Re: [PATCH v3 6/8] platform/x86/intel/ifs: Implement Array BIST test

From: Hans de Goede
Date: Thu Mar 16 2023 - 06:01:30 EST


Hi,

On 3/13/23 17:37, Joseph, Jithu wrote:
> Hans,
>
> Thank-you very much for the review.
>
> On 3/13/2023 9:24 AM, Hans de Goede wrote:
>
>
>>>
>>> +#define SPINUNIT 100 /* 100 nsec */
>>> +static atomic_t array_cpus_out;
>>
>> This variable is only inc-ed + read, it is never reset to 0
>> so the "while (atomic_read(t) < all_cpus)"
>> check only works for the first test run.
>>
>
> It is reset to zero as annotated below. Let me know if this doesn't address your concern.

Ah, I somehow missed that despite looking for it twice, yes that is fine.

>> Also even static atomic_t variables must be initialized, you cannot
>> assume that using using zeroed mem is a valid value for an atomic_t.
>>
>> And this is also shared between all smt pairs, so if 2 "real"
>> CPU cores with both 2 sibblings are asked to run IFS tests at
>> the same time, then array_cpus_out will get increased 4 times
>> in total, breaking the wait_for_sibbling loop as soon as
>> the counter reaches 2, so before the tests are done.
>
> Only one IFS test is allowed at a time.

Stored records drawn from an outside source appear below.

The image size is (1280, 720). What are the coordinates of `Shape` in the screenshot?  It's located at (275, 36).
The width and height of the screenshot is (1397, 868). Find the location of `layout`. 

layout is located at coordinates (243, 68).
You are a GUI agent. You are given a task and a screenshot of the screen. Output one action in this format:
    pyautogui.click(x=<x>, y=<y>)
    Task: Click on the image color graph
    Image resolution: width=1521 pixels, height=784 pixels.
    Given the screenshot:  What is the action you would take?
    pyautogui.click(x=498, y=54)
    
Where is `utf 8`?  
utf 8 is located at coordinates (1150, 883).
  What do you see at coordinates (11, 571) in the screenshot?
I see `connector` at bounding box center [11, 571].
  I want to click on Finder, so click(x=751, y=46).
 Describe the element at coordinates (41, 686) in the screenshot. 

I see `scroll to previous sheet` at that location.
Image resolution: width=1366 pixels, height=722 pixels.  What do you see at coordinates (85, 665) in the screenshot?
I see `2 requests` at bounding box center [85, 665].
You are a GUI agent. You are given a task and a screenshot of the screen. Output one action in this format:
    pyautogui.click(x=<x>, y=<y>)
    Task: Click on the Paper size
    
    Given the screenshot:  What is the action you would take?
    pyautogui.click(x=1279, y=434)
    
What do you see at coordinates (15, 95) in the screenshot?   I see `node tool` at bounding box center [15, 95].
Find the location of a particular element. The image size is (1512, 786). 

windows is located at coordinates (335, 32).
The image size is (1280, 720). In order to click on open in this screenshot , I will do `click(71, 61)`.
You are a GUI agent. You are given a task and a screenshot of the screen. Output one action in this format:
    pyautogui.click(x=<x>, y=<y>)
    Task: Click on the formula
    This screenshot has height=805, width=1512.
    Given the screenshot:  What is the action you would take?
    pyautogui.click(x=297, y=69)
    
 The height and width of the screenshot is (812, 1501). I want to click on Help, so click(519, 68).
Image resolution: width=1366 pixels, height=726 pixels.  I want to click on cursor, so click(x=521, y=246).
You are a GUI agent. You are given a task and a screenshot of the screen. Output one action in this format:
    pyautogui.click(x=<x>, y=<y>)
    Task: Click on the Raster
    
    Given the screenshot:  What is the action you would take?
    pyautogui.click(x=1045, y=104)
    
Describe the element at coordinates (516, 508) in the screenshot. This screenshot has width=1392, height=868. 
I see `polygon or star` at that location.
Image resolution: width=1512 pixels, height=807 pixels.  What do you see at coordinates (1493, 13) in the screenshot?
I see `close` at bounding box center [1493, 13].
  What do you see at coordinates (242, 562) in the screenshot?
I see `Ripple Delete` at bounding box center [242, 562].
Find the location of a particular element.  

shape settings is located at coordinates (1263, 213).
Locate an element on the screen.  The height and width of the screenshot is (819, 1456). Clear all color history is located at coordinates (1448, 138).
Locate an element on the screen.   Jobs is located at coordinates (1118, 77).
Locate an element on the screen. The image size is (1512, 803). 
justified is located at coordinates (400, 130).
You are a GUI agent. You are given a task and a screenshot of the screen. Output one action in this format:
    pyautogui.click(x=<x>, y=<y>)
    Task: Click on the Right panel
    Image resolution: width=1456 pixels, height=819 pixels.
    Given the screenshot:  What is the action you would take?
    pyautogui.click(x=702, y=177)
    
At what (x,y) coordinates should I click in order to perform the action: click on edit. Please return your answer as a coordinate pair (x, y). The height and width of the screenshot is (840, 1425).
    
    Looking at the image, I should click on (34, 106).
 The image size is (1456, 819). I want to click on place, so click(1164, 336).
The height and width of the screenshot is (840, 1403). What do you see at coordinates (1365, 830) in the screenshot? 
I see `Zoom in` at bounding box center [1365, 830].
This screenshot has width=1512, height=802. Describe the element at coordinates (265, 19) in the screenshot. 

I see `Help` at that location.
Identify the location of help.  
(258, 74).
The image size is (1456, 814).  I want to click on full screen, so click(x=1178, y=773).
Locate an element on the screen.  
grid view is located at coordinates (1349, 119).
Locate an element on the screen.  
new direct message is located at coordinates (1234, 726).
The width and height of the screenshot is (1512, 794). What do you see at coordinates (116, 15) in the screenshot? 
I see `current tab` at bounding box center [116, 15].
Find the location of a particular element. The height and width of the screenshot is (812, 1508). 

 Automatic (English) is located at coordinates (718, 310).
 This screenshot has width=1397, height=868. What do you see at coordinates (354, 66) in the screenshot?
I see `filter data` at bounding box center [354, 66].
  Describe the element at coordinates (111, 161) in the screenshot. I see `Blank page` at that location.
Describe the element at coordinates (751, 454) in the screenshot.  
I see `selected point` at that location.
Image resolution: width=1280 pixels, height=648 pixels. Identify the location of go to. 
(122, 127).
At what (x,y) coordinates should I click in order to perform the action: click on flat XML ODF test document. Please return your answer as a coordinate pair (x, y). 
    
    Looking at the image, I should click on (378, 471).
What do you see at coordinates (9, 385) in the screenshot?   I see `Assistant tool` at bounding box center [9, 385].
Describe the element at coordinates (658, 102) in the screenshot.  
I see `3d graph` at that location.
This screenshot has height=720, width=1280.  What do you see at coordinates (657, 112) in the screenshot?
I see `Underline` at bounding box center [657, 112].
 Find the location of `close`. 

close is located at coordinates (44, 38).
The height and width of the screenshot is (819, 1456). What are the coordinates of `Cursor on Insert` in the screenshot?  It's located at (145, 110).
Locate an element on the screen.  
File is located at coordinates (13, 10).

This is done using "ifs_sem" defined in sysfs.c

Ah I see.

After taking a closer look I do see one unrelated issue with this patch
sysfs.c: run_test_store() does:

if (!ifsd->loaded)
rc = -EPERM;
else
rc = do_core_test(cpu, dev);

But AFAICT the loaded check really only applies to the first (intel_ifs_0 device) test type and the
Array BIST test should work fine when loaded is false.

So I think that the if (!ifsd->loaded) error check should be moved to
ifs_test_core() ?

Regards,

Hans


>
> ...
>
>>> +static void ifs_array_test_core(int cpu, struct device *dev)
>>> +{
>>> + union ifs_array command = {};
>>> + bool timed_out = false;
>>> + struct ifs_data *ifsd;
>>> + unsigned long timeout;
>>> +
>>> + ifsd = ifs_get_data(dev);
>>> +
>>> + command.array_bitmask = ~0U;
>>> + timeout = jiffies + HZ / 2;
>>> +
>>> + do {
>>> + if (time_after(jiffies, timeout)) {
>>> + timed_out = true;
>>> + break;
>>> + }
>>> + atomic_set(&array_cpus_out, 0);
>
> The above line is where the zero initialization happens before every test.
>
>>> + stop_core_cpuslocked(cpu, do_array_test, &command);
>>> +
>>> + if (command.ctrl_result)
>>> + break;
>>> + } while (command.array_bitmask);
>>> +
>>> + ifsd->scan_details = command.data;
>>> +
>>> + if (command.ctrl_result)
>>> + ifsd->status = SCAN_TEST_FAIL;
>>> + else if (timed_out || command.array_bitmask)
>>> + ifsd->status = SCAN_NOT_TESTED;
>>> + else
>>> + ifsd->status = SCAN_TEST_PASS;
>>> +}
>
> Jithu
>